My friend, J, doesn't know how much the patient's family knows -- do they know he is HIV positive? Many patients don't tell their families, for a variety of reasons. Some aren't open about their life style choices, some don't want to scare their families, some haven't dealt with it themselves yet, and some don't think their families have a right to know. For every person that doesn't disclose their status, there are that many different reasons for not doing so. We, as physicians, take people's medical information very seriously and do not (for ethic and legal reasons) disclose medical information without the patient's consent.

This patient, however, is intubated and sedated. No consent happening there.

"So, what do you know about your brother's medical history?" J asks the patient's brother.

"I know he said his T cells were low," the brother answers. This is a relief to J, because T cells are a marker for HIV infection and only talked about with regard to having HIV.

"So, you know about his HIV?" she asks, relieved.

"He's got HIV?!??" the brother asks incredulously. J's heart sinks. Now, if by some miracle the patient wakes up, she's got to tell him that she has just disclosed his status to his family. The patient could get angry -- irate even. He might be disowned by his family. He might even contemplate suicide.

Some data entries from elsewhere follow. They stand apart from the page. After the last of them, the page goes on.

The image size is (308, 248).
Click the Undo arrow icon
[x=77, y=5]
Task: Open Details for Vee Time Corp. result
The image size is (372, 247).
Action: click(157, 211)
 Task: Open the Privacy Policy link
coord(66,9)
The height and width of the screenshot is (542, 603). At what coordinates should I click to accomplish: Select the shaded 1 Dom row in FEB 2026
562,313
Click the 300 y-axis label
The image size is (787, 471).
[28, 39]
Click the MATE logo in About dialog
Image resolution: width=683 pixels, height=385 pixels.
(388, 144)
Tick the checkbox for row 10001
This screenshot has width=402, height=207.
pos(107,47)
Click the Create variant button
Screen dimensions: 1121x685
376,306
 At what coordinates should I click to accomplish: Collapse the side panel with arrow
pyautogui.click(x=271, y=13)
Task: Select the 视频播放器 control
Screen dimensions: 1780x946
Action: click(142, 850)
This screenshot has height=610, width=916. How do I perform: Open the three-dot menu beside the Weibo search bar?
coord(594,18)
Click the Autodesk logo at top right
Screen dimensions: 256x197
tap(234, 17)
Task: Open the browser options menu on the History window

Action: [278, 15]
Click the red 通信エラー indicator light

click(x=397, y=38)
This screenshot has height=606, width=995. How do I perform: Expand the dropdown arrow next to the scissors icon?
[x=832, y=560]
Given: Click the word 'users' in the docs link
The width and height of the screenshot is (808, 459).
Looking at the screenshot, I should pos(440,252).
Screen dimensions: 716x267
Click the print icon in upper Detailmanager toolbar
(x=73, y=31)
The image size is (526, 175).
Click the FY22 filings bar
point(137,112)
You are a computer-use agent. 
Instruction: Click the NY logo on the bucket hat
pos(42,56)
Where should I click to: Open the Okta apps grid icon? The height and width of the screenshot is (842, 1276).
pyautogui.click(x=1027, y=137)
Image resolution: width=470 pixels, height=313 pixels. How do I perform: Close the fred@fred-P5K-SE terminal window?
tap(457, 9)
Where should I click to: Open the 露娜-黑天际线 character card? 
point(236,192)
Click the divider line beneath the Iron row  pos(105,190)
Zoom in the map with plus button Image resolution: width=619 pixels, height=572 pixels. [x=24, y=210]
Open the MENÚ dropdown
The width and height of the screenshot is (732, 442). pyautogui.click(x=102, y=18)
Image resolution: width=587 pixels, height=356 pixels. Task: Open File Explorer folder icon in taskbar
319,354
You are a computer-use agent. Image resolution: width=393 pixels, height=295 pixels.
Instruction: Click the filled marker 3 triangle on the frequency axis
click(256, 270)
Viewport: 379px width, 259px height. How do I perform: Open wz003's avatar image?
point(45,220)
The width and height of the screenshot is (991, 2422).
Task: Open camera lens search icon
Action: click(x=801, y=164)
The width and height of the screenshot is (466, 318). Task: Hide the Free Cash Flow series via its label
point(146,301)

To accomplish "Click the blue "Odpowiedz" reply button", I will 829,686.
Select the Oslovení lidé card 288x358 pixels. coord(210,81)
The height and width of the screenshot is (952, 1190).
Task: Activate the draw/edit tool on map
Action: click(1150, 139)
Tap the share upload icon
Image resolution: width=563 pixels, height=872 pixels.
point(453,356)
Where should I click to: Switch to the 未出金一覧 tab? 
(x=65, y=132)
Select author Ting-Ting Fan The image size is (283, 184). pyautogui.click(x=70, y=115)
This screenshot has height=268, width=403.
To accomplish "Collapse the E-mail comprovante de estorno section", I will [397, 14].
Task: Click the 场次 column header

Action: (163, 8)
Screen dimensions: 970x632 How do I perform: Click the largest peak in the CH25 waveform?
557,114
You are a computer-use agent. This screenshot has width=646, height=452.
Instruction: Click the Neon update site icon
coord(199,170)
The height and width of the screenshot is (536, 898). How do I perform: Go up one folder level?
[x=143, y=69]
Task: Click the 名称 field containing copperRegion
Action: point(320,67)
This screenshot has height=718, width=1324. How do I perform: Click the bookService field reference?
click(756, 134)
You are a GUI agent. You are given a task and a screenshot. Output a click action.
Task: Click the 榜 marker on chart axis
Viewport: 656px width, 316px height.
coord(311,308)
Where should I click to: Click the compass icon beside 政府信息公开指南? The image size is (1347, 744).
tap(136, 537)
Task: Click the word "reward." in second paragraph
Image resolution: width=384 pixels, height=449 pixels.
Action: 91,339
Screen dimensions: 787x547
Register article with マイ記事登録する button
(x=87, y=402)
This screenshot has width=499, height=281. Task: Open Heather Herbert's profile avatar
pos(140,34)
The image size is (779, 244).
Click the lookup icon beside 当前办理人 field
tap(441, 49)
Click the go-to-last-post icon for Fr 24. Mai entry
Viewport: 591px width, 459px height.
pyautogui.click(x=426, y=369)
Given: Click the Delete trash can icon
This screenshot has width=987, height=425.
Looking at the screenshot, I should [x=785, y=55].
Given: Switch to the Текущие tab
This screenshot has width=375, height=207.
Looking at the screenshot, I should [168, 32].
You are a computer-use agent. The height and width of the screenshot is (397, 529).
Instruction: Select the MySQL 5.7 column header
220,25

To top the night off, the attending points out on rounds the next morning that she forgot to cover for the run-of-the-mill bacterial pneumonia. The attending is visibly disappointed in her.

After staying up all night, after trying so hard to do the right thing medically and ethically, she feels defeated. She goes home after working 30 hours in a row and cries herself to sleep.

We are talking over beer at our local pub, and she tells me she is wondering if she's cut out to be a doctor. Maybe this isn't right for her, maybe she's not smart enough or can't handle the stress well enough. Now, J is extremely bright, personable, just a terrific doctor into whose hands I would trust my own loved ones.

Nothing I can say will help get her through this. We both know this. It's something we all go through, over and over again, to varying degrees. I've made mistakes and wondered if maybe I -- and my future patients! -- wouldn't be better off if I did something else. Something harmless, like horticulture. Your confidence is shot, you second guess yourself, you stop enjoying medicine. But, there will hopefully be that next patient you connect with, who you diagnose and treat appropriately, who rekindles your passion for being a doctor.

I think it was FDR who said, "When you get to the end of your rope, tie a knot and hang on!" All I could do for J was help her tie a knot, cross my fingers, and hope that her next redeeming patient would come along sooner rather than later.

(PS...The patient did miraculously recover, and J told him about the conversation she had with his brother. The patient shook his head, "Oh, he knows I got HIV, I don't know why he said he didn't know." Crisis averted.)